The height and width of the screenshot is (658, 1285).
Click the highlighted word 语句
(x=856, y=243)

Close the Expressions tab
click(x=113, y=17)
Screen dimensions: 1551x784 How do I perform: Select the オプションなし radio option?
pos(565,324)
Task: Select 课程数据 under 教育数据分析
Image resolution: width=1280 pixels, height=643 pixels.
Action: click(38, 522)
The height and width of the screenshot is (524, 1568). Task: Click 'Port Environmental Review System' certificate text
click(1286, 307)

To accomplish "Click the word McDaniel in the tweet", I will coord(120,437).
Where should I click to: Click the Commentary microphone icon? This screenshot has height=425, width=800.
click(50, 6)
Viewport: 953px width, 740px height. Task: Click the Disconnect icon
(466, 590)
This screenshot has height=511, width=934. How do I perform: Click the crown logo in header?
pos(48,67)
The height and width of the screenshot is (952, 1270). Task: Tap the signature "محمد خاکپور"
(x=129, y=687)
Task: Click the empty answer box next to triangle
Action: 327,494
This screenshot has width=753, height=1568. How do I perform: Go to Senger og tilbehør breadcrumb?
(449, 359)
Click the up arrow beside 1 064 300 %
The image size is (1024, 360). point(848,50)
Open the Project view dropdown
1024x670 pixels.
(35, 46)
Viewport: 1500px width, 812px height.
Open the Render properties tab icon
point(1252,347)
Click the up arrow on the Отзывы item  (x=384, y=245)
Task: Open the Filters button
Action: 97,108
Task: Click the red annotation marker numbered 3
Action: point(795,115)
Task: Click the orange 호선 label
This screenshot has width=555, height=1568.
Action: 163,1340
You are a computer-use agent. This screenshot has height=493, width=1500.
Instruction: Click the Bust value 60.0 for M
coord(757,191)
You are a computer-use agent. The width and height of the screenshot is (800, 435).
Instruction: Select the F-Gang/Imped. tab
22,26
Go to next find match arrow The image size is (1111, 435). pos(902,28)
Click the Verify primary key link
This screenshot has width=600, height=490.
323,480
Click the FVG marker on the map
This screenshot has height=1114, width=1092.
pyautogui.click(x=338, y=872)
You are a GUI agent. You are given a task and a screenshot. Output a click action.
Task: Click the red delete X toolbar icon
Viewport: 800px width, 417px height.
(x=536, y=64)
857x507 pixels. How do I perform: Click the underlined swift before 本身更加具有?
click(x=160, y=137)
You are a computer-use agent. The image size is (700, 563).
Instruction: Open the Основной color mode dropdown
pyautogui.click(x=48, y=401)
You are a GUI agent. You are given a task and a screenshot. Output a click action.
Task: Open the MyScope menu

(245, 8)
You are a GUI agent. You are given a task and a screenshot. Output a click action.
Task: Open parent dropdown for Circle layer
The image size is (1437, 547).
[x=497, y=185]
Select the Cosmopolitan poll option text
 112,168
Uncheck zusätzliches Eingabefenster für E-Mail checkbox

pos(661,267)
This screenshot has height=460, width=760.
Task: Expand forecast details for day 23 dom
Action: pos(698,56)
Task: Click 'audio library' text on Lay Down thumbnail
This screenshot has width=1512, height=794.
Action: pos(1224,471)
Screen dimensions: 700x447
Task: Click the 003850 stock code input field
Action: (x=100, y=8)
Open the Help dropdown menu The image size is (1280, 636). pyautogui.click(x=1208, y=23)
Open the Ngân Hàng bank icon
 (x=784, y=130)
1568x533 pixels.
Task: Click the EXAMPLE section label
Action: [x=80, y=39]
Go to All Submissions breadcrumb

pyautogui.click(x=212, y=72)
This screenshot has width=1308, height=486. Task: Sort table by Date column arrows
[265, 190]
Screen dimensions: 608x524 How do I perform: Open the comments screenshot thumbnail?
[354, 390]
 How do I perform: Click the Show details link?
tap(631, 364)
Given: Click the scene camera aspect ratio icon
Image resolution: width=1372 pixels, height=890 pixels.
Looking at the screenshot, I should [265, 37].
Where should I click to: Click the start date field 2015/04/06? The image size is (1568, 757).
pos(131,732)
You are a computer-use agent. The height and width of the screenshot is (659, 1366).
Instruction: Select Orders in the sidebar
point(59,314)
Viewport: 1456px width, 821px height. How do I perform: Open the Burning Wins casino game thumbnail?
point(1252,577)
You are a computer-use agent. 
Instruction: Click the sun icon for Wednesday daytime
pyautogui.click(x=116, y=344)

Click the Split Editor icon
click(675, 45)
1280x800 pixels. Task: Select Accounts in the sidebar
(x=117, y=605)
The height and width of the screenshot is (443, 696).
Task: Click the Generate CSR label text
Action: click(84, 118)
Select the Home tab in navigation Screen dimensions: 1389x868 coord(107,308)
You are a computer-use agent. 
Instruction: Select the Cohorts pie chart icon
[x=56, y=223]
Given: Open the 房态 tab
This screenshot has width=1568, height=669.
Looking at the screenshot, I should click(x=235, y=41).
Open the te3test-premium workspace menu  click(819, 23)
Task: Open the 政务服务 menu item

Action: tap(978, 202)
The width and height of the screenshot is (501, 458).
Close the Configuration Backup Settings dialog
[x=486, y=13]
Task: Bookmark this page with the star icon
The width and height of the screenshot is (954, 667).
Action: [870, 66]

..........

▶ _WHAT THE EXERCISE ASKS_:
One stretch of the lines above is wanted, from the line that contains "Viewport: 953px width, 740px" through the line that contains "Open the Project view dropdown". Output it exactly.

▶ _ANSWER SECTION_:
Viewport: 953px width, 740px height. Task: Click the Disconnect icon
(466, 590)
This screenshot has height=511, width=934. How do I perform: Click the crown logo in header?
pos(48,67)
The height and width of the screenshot is (952, 1270). Task: Tap the signature "محمد خاکپور"
(x=129, y=687)
Task: Click the empty answer box next to triangle
Action: 327,494
This screenshot has width=753, height=1568. How do I perform: Go to Senger og tilbehør breadcrumb?
(449, 359)
Click the up arrow beside 1 064 300 %
The image size is (1024, 360). point(848,50)
Open the Project view dropdown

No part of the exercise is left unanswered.